Six Elements for Effective SRE Adoption
Khwaja Shaik
IBM CTO ? Digitally-savvy and Cyber-savvy Board Director ? CEO Advisor ? Competent Boards Faculty ? Making Purpose Real Through Board Excellence ? Global Perspective, Digital Transformation, AI, Cybersecurity, ESG Expert
Every business is a technology business. It is imperative to drive business value so that customers love our products and services. Organizations often struggle to establish robust technology operating model that is fit for the future.
Business models constantly shift, and user demands increase exponentially. Ensuring business resiliency is paramount as you grow your business. Site Reliability Engineering (SRE) practices are one of the core tenets of business resiliency.
SRE brings software engineering focus to infrastructure and operations through automation and deliberate practice to create ultra-scalable and highly reliable business software systems. -Khwaja Shaik, IBM Thought Leader
Here is my blueprint for effective SRE adoption:
1. Balance change velocity with reliability.
- If you are not doing DevOps today, then you do not need SRE. Use SRE as a strategic tool to manage technical debt with a "recovery from failure" mindset. Apply "shift-left" practices to build manageable applications.

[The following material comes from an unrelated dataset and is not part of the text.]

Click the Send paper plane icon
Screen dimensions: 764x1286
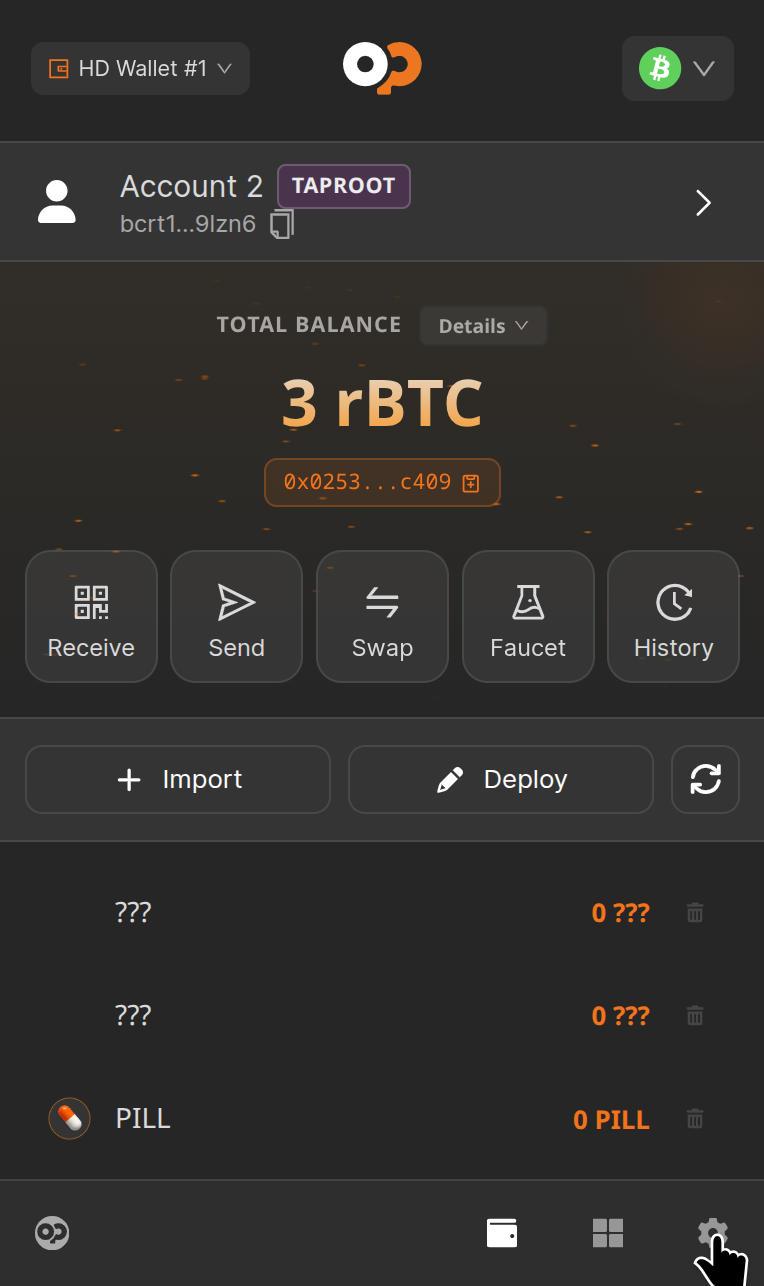[236, 602]
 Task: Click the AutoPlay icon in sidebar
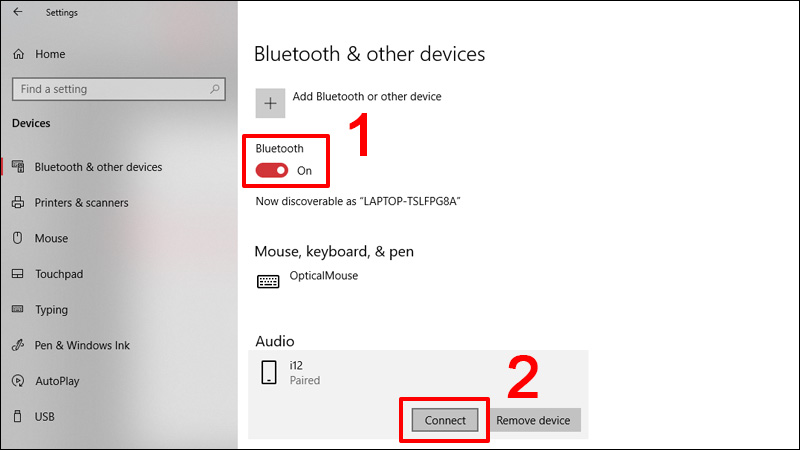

- Take an iterative approach, split long efforts into smaller efforts and increase the change velocity with extreme programming practices.
- Apply design thinking to build and operate products with reliability. Improve service levels by applying software engineering concepts with automation, monitoring, and alerting services.
User experience, automation, and error budgets are like a three-leg stool to meet the business objectives of SRE. -Khwaja Shaik, IBM Thought Leader
- Traditional performance testing is not enough. Adopt fault tolerance testing, resource optimization testing, client-side performance testing, and continuous performance testing practices.
If you are a high-velocity custom software development shop, then SRE is the foundation to drive customer value and innovations faster. -Khwaja Shaik, IBM Thought Leader
- Identify single points of failure and infuse fault injection testing to uncover vulnerabilities as part of chaos engineering practices.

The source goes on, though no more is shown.